Methods: This cross-sectional study analyzed routinely collected clinical and sociodemographic data using the Resident Assessment Instrument for Home Care (RAI-HC) between April 2007 and March 2020. 16,586 home care clients aged 18 years and older who died and had an assessment completed within 30 days of their death were included. Four indicators of a bad death were examined: self-reported loneliness, severe depressive symptoms, daily pain that is horrible or excruciating, and pain that is severe/excruciating and uncontrolled by medications. These indicators were interRAI specific variables that captured common bad death constructs in the existing literature. The study sample was separated into groups based on these four indicators and each individual could populate more than one group. Chi-square analyses were used to examine the relationship between potential risk factors and each bad death indicator.
Results: Of the total sample, 50.9% were 85 + years of age, and 54.7% were female. The prevalence of experiencing at least one of the bad death indicators was 33.5%. Each indicator significantly increased the likelihood of experiencing one of the other indicators with the ORs ranging from 1.70 to 3.26. Other important predictors that increased the odds of experiencing each bad death indicator included: any psychiatric diagnoses (OR range: 1.29-1.89), experiencing conflict with family or friends (OR range: 1.21-3.40), and a decline in social interaction which was distressing to the person (OR range: 2.06-3.70).
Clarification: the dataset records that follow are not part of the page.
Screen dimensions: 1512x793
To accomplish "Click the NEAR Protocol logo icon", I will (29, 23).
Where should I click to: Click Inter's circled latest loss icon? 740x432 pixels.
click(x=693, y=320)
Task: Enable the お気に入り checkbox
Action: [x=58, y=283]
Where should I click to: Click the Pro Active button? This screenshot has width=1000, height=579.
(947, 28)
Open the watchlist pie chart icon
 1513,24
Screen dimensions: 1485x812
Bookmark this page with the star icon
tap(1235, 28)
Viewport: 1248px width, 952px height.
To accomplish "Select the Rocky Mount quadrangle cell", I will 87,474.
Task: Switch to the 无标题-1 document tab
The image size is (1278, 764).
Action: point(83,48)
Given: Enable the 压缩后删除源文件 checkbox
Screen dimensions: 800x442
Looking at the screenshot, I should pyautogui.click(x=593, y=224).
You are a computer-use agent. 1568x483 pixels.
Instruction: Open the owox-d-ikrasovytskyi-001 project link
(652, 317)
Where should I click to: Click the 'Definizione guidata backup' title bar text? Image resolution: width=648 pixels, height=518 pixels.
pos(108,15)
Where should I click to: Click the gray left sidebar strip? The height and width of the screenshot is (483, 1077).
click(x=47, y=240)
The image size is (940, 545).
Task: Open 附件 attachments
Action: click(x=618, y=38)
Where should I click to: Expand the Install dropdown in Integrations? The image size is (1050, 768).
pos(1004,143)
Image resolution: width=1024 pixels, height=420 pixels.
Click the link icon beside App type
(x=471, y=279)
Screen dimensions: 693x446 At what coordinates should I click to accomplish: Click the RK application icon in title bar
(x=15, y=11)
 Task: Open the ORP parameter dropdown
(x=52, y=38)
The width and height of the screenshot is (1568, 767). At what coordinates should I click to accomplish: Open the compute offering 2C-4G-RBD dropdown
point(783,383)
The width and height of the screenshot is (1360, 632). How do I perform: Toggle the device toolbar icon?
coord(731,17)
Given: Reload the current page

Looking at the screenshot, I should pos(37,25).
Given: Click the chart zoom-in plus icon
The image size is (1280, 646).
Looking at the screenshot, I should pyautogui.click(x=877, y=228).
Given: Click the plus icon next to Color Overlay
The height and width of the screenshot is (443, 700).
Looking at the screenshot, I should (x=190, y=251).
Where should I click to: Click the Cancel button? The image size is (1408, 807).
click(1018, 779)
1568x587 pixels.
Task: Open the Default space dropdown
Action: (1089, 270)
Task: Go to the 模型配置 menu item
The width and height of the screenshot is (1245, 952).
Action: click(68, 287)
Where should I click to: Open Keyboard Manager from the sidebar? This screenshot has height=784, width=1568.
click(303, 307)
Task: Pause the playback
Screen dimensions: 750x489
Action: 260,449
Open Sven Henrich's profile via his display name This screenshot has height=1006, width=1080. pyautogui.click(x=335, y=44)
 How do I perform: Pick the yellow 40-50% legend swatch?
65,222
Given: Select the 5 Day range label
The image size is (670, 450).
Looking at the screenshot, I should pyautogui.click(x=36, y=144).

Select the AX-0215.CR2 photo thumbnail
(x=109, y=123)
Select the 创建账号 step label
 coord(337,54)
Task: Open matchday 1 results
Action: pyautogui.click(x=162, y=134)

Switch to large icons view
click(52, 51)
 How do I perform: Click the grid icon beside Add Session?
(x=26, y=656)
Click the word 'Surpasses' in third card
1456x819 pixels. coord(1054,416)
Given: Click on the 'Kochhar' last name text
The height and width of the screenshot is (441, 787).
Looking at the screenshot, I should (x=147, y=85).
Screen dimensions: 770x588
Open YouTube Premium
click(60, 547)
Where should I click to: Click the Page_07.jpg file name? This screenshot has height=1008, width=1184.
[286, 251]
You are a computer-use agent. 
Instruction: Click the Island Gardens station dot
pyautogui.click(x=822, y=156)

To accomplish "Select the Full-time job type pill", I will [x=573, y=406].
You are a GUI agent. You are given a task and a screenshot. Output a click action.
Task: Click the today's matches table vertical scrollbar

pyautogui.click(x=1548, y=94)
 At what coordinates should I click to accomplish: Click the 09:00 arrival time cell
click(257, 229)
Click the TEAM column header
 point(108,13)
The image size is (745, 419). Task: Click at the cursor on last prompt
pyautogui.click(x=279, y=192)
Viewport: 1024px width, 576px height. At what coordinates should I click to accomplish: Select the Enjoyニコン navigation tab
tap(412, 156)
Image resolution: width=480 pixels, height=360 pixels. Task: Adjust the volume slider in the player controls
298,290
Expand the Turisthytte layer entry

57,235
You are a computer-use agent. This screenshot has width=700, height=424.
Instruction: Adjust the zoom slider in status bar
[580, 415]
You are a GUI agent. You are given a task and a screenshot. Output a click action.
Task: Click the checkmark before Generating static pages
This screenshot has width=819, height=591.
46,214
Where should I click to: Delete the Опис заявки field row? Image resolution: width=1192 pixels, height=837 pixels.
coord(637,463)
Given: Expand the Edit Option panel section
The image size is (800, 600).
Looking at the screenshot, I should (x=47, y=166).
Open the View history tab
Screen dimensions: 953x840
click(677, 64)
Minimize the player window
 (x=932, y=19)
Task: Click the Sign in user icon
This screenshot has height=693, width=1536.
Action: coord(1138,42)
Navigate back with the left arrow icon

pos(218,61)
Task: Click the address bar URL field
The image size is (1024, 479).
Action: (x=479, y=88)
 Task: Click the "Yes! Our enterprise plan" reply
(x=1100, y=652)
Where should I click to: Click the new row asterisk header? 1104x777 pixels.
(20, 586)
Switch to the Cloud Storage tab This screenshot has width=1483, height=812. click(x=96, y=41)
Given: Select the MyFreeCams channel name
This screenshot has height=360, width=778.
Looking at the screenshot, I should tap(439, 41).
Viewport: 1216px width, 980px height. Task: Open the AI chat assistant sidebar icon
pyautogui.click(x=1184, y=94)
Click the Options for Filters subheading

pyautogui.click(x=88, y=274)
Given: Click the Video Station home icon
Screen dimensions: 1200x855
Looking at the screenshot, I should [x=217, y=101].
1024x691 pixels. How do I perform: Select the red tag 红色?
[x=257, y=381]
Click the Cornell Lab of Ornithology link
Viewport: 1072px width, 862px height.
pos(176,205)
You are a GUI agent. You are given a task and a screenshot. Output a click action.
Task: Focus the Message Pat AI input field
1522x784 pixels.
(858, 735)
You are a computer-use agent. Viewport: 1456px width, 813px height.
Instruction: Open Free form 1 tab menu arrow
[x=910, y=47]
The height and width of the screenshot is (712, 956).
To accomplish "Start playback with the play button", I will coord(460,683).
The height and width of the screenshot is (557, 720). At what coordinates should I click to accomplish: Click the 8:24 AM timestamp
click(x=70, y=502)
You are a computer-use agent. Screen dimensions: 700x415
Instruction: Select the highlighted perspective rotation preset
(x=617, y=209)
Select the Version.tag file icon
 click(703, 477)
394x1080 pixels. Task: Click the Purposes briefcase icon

Conclusions: These four bad death indicators were common among community-dwelling adults. This study found that there was an interconnectedness between the bad death indicators. Clinically, the relationship between these indicators means that addressing one aspect of a bad death may positively influence the others. Early identification of these issues, along with client and family collaboration, can aid in optimizing the likelihood of a good death.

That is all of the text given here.